Respondí con otra verdad y otra analogía.
—No lo sé —admití—. Mi única suposición es que tal vez tu mente funcione de forma diferente a la de los demás. Es como si tus pensamientos fluyeran en onda media y yo solo captase los de frecuencia modulada.
En cuanto pronuncié las palabras, me di cuenta de que esa analogía no le iba a gustar; sonreí al anticiparme a su reacción. No me decepcionó:
—¿Mi mente no funciona bien? —preguntó, alzando la voz—. ¿Soy un bicho raro?
Ah, otra ironía.
—Yo oigo voces en la cabeza y es a ti a quien le preocupa ser un bicho raro…
Me eché a reír.
Jin era capaz de comprender todos los pequeños detalles, pero lo esencial lo entendía al revés. Sus instintos siempre funcionaban a la contra. Se estaba mordiendo el labio y ya le había aparecido esa arruga en el entrecejo, esta vez profunda.
—No te inquietes —lo tranquilicé—. Es solo una teoría… —Y todavía nos quedaba una teoría más importante que discutir. Estaba ansioso porque llegara el momento. A cada segundo que pasaba, más sentía que estaba disfrutando de un tiempo robado—. Y eso nos trae de vuelta a ti.
Suspiró; seguía mordiéndose el labio. Lo hacía todo el tiempo, me preocupaba que se hiciera daño. Me miró a los ojos con una expresión atribulada.
—Pensaba que habíamos pasado la etapa de las evasivas —dije en voz baja.
Bajó la vista; estaba batallando contra un dilema interno. De pronto, se puso rígido y abrió los ojos de par en par. El terror se reflejó en su rostro por primera vez.
—¡Dios santo! —gritó.
Me asusté. ¿Qué había visto? ¿En qué momento lo había asustado? Y entonces volvió a gritar:
—¡Ve más despacio!
—¿Qué pasa? —No entendía qué la había aterrorizado tanto.
—¡Vas a ciento sesenta! —chilló. Miró por la ventanilla y retrocedió al ver los oscuros árboles que pasaban por nuestro lado con una celeridad vertiginosa. ¿Una nimiedad como esta, un poco de velocidad, lo hacía chillar de terror? Puse los ojos en blanco.
—Tranquilízate, Jin.
—¿Pretendes que nos matemos? —preguntó con una voz aguda y crispada.

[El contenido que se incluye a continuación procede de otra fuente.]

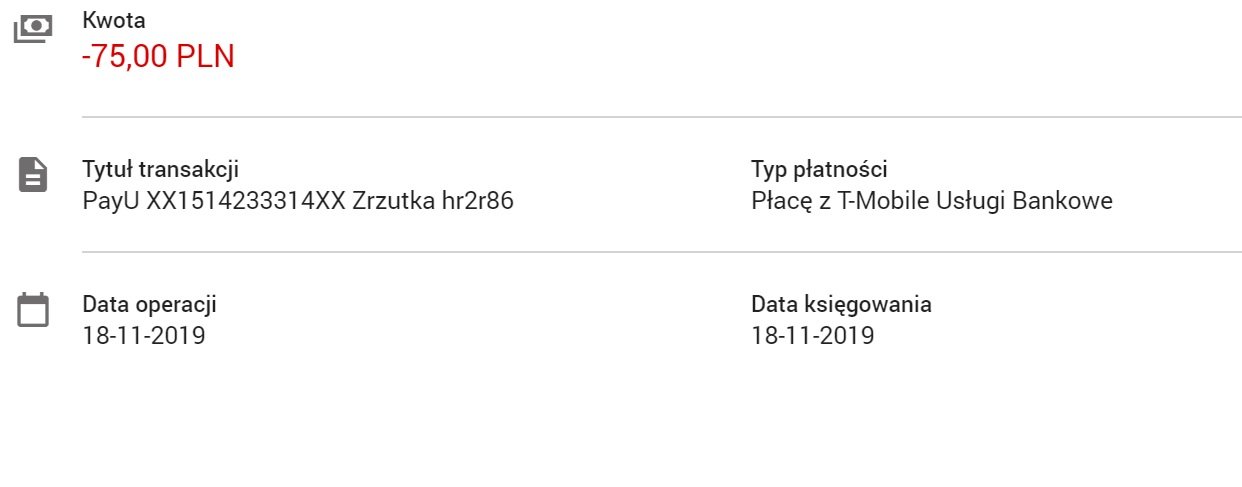Click the document icon beside Tytuł transakcji
Viewport: 1242px width, 487px height.
33,175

—No vamos a chocar —le prometí.
Cogió aire con fuerza y luego, en un tono un poco más sosegado, preguntó:
—¿Por qué vamos tan deprisa?
—Siempre conduzco así.
Lo miré a los ojos, divertido ante su expresión conmocionada.
—¡No apartes la vista de la carretera!
—Nunca he tenido un accidente, Jin. Ni siquiera me han puesto una multa. —Le sonreí y me toqué la frente. Aquello hacía que la situación fuese todavía más cómica: era absurdo poder bromear con él sobre algo tan extraño y tan secreto—. Llevo un detector de radares incorporado.
—Muy divertido —me espetó con sarcasmo, aunque en su voz había más miedo que ira—. Jongsu es policía, ¿recuerdas? He crecido respetando las leyes de tráfico. Además, si nos la pegamos contra el tronco de un árbol y nos convertimos en una galleta de Volvo, seguro que tú te puedes levantar y marcharte tranquilamente.
—Probablemente —repetí, y me reí con amargura. Sí, en un accidente de tráfico correríamos suertes muy distintas. Tenía razones para estar asustado, a pesar de mis habilidades al volante—. Pero tú no. —Suspiré y disminuí a una velocidad de tortuga—. ¿Satisfecho? Echó un vistazo al velocímetro.